BioNTech didirikan tahun 2008 untuk menemukan lebih banyak metode terapi imun melawan kanker. Yayasan Bill & Melinda Gates Foundation adalah salah satu pemberi dana buat mereka.

Sejarah dimulainya vaksin Pfizer ini yakni pada Januari 2020, profesor Sahin membaca jurnal ilmiah tentang merebaknya virus Corona baru di Wuhan. Setelah diteliti, ternyata obat mRNA anti kanker bisa menjadi basis vaksin Corona.

BioNTech pun langsung membuat tim yang terdiri dari 500 orang untuk mengembangkannya.

Tak berapa lama, Pfizer dan perusahaan obat China, Fosun, setuju menjadi mitra BioNTech. Hasil dari trial Pfizer menunjukkan vaksin Corona itu memicu tubuh menghasilkan antibodi melawan Corona dengan efektivitas 90%.

2. Fakta Vaksin Pfizer

Vaksin Pfizer dinamakan BNT162b2 dan berbasis teknologi messenger RNA (nRNA). Vaksin ini Menggunakan gen sintetis yang lebih mudah diciptakan, sehingga bisa diproduksi lebih cepat dibanding teknologi biasa.

Virus yang tidak aktif ini tidak menyebabkan sakit tetapi mengajari sistem imun untuk memberikan respons perlawanan.

Selain itu, dengan mRNA, tubuh tidak disuntik virus mati maupun dilemahkan, melainkan disuntik kode genetik dari virus tersebut. Hasilnya, tubuh akan memproduksi protein yang merangsang respons imun.

Nah, dari 43.500 relawan, beberapa di antaranya merasakan efek samping seperti sakit kepala dan nyeri otot yang mirip dengan vaksin flu.

Salah satu relawan yang bernama Glenn Deshields (44) asal Austin, Texas, menggambarkan efek samping vaksin yaitu ‘pengar yang parah’ dan seperti mabuk. Namun efek samping ini menghilang dengan cepat.

Relawan lainnya, Carrie (45) asal Missouri seperti dilansir Express UK, mengatakan dirinya mengalami sakit kepala, nyeri tubuh, hingga demam.
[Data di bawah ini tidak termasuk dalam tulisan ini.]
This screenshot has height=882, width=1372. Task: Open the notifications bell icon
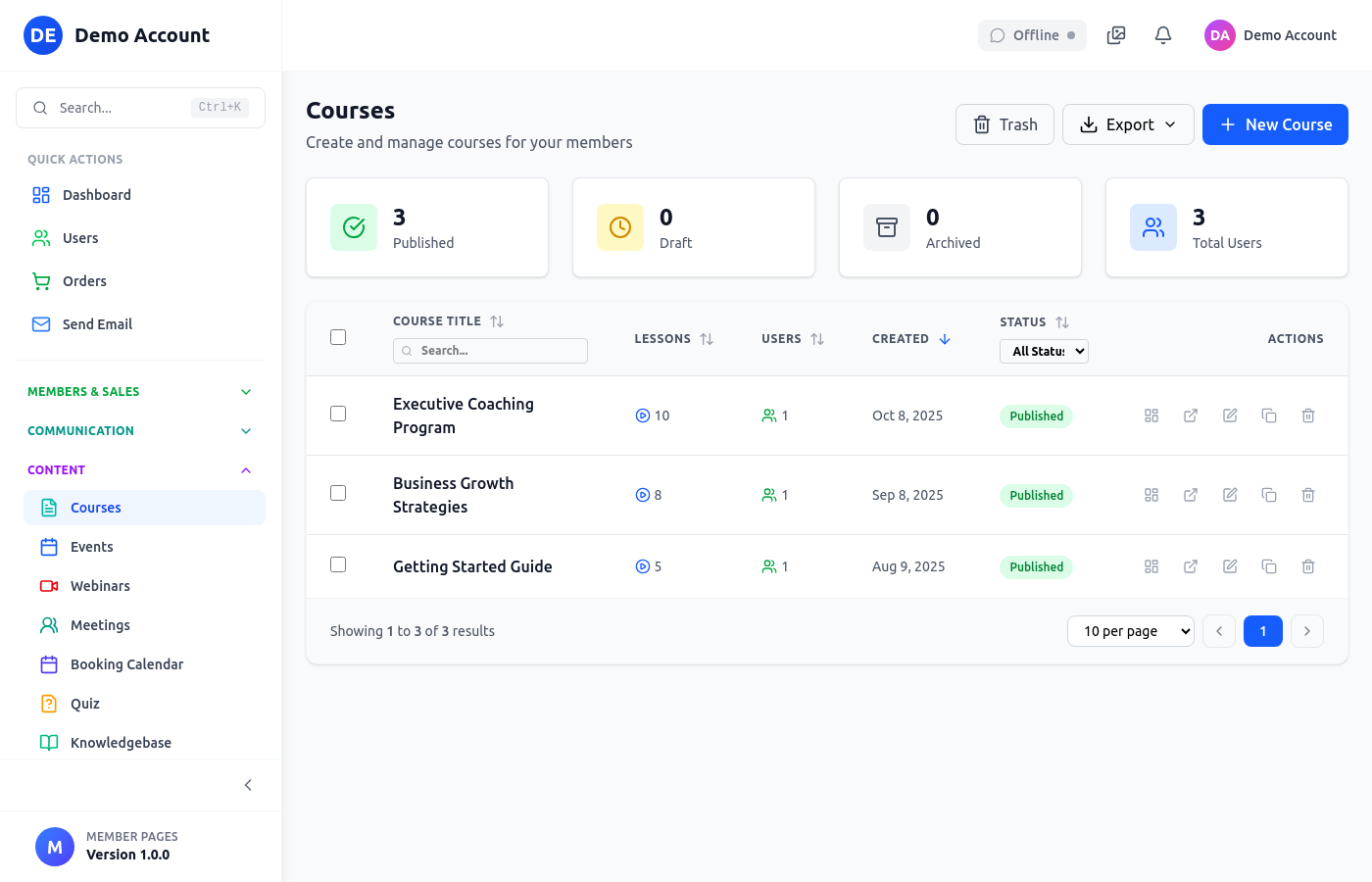1162,34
Hal ini dirasakan setelah ia mendapat suntikan pertamanya pada September lalu.

Lalu efek samping tampak meningkat setelah dosis kedua bulan Oktober.

Perlindungan atau antibodi yang didapat tercapai setelah 28 hari dimulainya vaksinasi dan 7 hari usai menerima dosis kedua. Saat studi berlanjut persentase kemanjuran vaksin akhir bisa bervariasi, seperti dilansir situs resmi Pfizer.
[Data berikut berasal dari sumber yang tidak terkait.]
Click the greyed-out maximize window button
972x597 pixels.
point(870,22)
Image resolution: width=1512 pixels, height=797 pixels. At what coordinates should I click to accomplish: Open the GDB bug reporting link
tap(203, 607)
Namun dikutip dari Businessinsider, analisis ini belum menguji apakah vaksin tersebut juga mencegah infeksi asimtomatis atau tanpa gejala. Partisipan dites hanya ketika bergejala.

Belum bisa dipastikan seberapa efektif vaksin mencegah seseorang jadi carrier asimptomatis.

Rencananya Pfizer akan meminta izin penggunaan vaksin darurat vaksin COVID-19 yang dikembangkannya pada Badan Pengawas Obat dan Makanan AS. Permohonan itu akan dilakukan segera, setelah sukarelawan vaksinasi COVID-19 dipantau selama dua bulan dari penyuntikan dosis kedua vaksin tersebut.

Mereka sekarang berharap dapat memproduksi hingga 50 juta dosis untuk melindungi 25 juta orang tahun ini. Pfizer mengatakan akan memproduksi hingga 1,3 miliar dosis vaksin pada tahun 2021.